1. Let's Get Ready To Rumble! - Michael Buffer
2. Get Ready 4 This - 2 Unlimited
3. Whoomp! There It Is - Tag Team
4. Strike It Up - Black Box
5. Tootsee Roll - 69 Boys
6. Pump It Up, Go 'Head, Go 'Head - Various Artists
7. Come Baby Come - K7
8. It Takes Two - Rob Base
9. Gridiron Groove - Various Artists
10. Gonna Make You Sweat - C & C Music Factory
11. Hip Hop Hooray - Naughty By Nature
12. Pump Up The Volume - M/A/R/R/S
13. The Power - Snap
14. Uh, Ungawaa! - Various Artists
15. Unbelievable - EMF
16. YMCA - Village People
17. Pump Up The Jam - Technotronic
18. Twilight Zone - 2 Unlimited
19. The Old Ballgame - Ray Castoldi
20. Rock And Roll Part 2 - Gary Glitter
Jock Jams Volume 1?! i mean come on.... THINK about your audience. 16-26 year olds, some parents, mostly black kids. there have been like 15 jock jams since volume 1.... please please please update your shit.

also while i am bitching, whats the word on bowling shoes. i mean is it so hard to ask you to refresh your stock of shoes maybe once a year? how dirty is it to throw your feet into shoes that have been worn by 1000s of other people. does that aerosol spray even do anything? or is it just to take away the painful smell of nappy toes before the bowling alley chick throws them back in their cubbyhole.

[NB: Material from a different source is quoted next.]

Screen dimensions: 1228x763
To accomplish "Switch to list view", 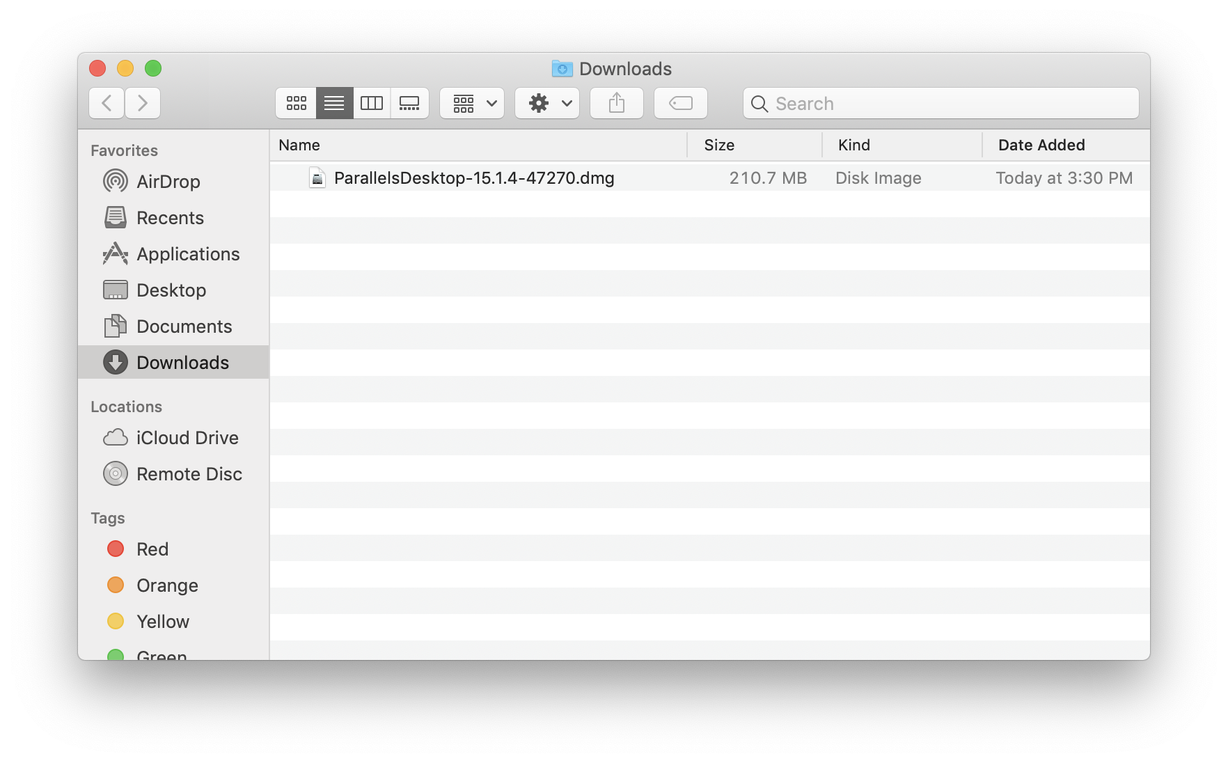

finally, whatever happened to bumper bowling? you just dont see it anymore.

anyway, here are some pictures of what cosmic bowling should look like. with a little work maybe one day the decatur suburban lanes can compete.


Suburban Lanes can take a page out of this book. see... fog and glow in the dark colors!


see how much better this chick probably looks with the lights off?

and last but not least.... 4 more reasons why cosmic bowling is better than real bowling:






i guess i could caption that last one... 'momma says go outside and play with your cock and balls.' but i would never go there. lessons learned today: seek out a good cosmic bowling place. dont talk to women from bowling alleys. play with your balls. make sure to go bowling AND bowling for maximum fun level. that is all.